Exercise aim: Rewrite everything from the line containing "Given: Dismiss using the Cancel button" down to the end of the rows, replacing "Cancel button" with "Close button" and changing nothing else. Return only those lines, leaving out the pictures.

Input material:
* START *

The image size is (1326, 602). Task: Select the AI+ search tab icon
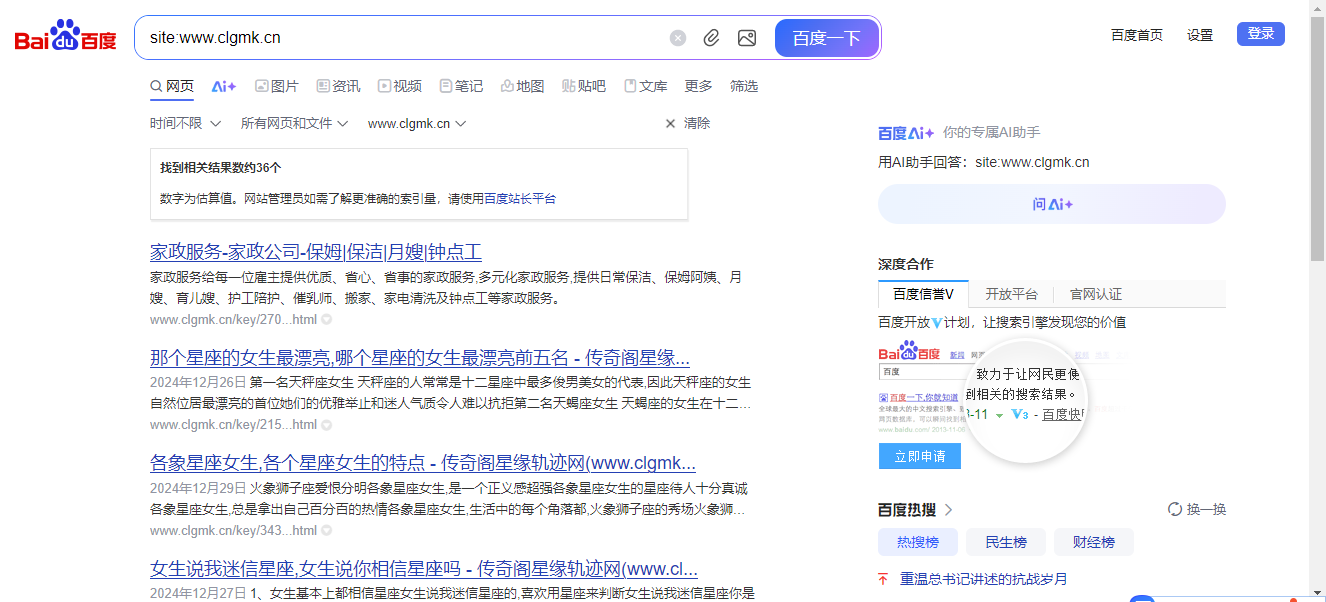pos(222,86)
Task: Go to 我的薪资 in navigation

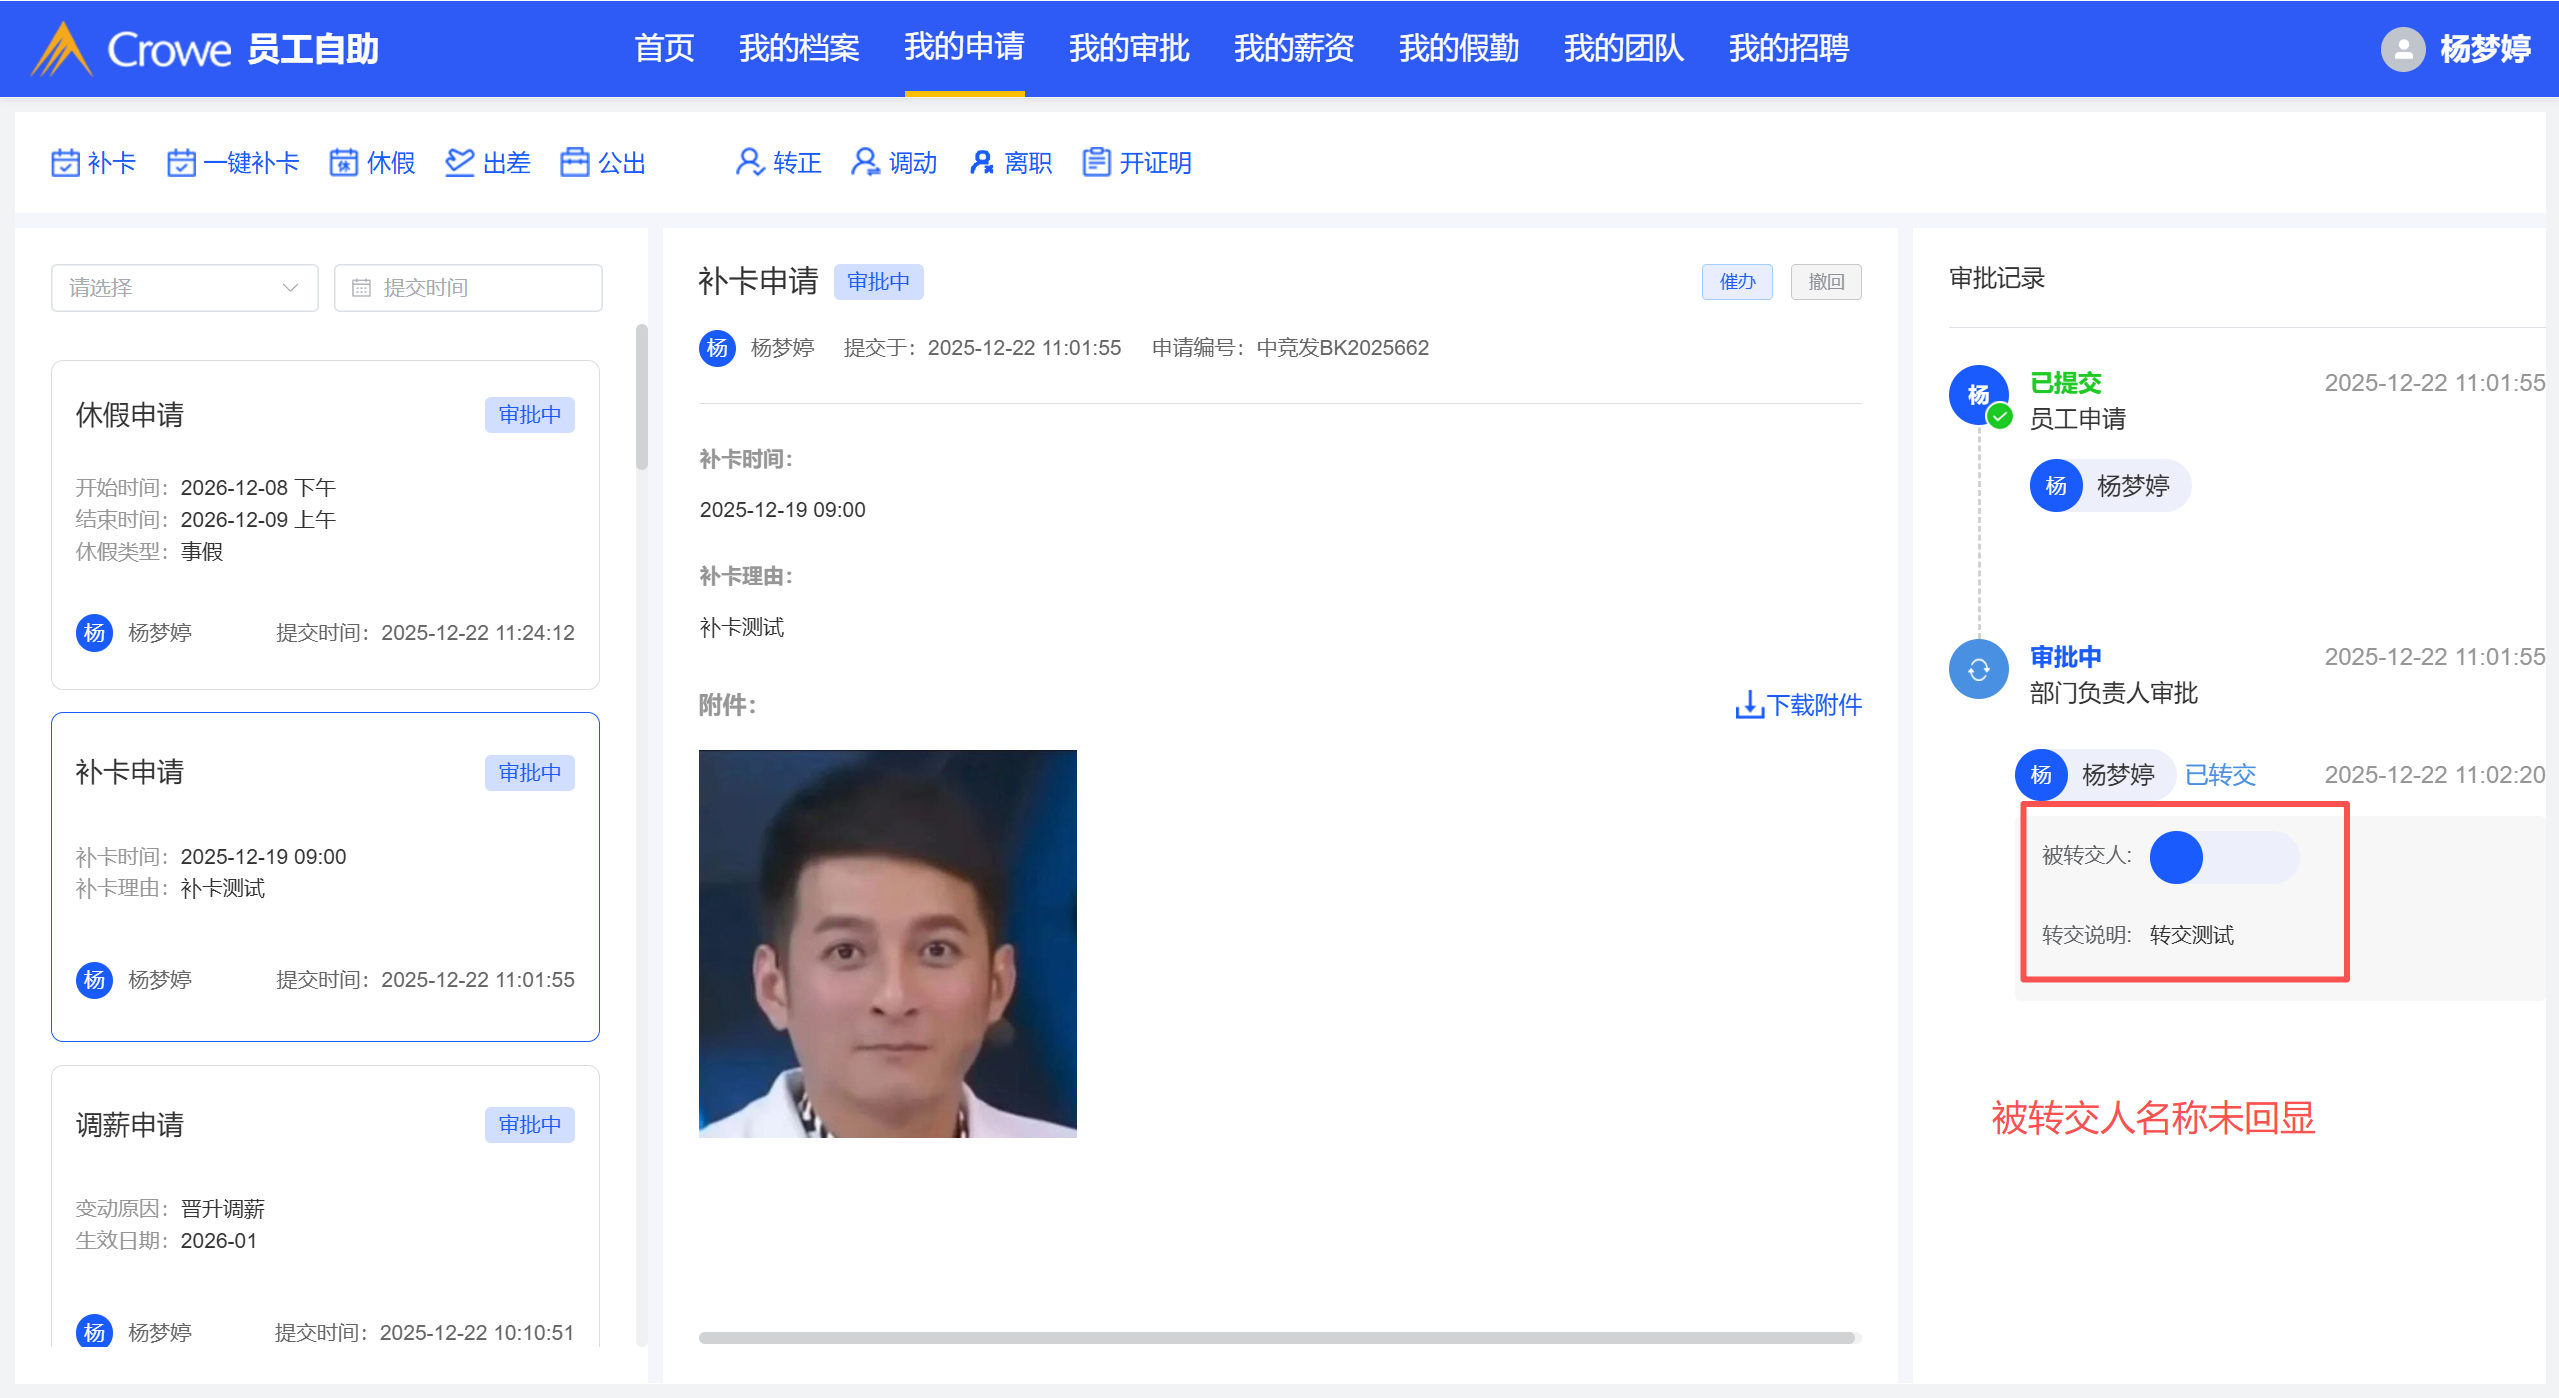Action: pos(1293,48)
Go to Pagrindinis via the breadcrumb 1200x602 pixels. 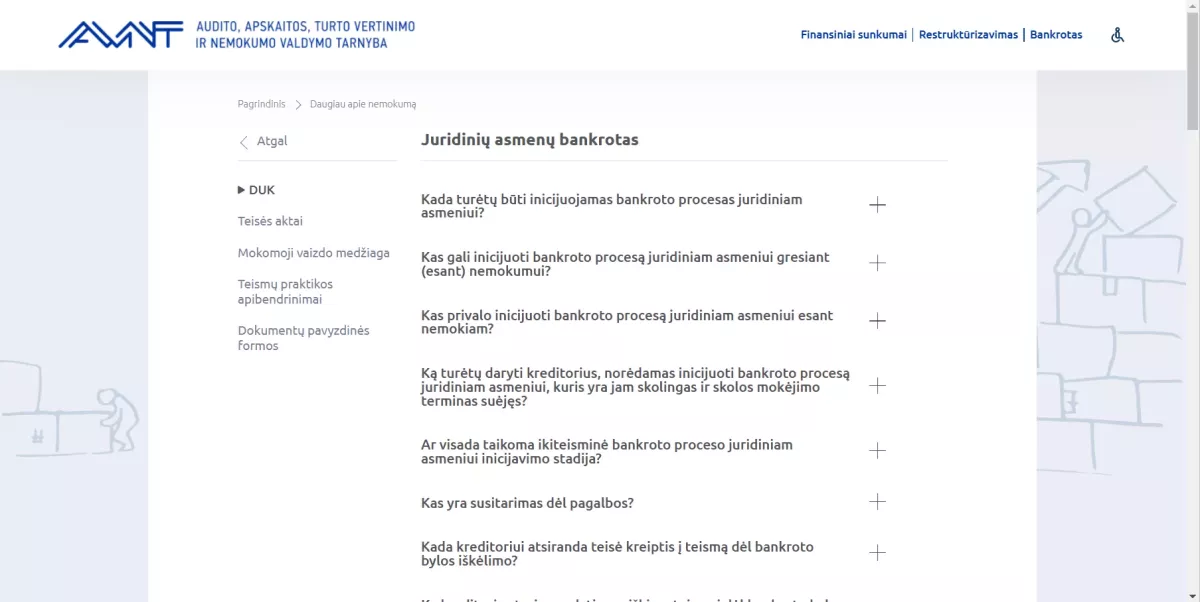point(261,103)
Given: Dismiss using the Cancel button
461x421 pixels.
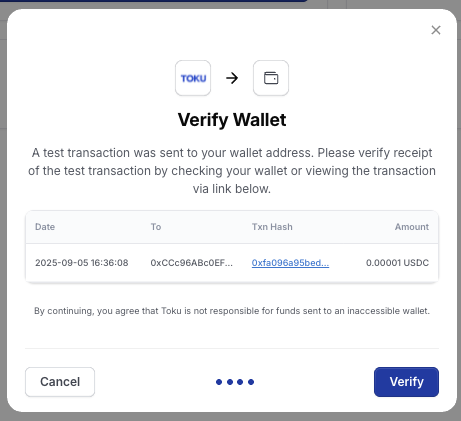Looking at the screenshot, I should click(60, 382).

* END *

Full output:
Given: Dismiss using the Close button
461x421 pixels.
Looking at the screenshot, I should click(60, 382).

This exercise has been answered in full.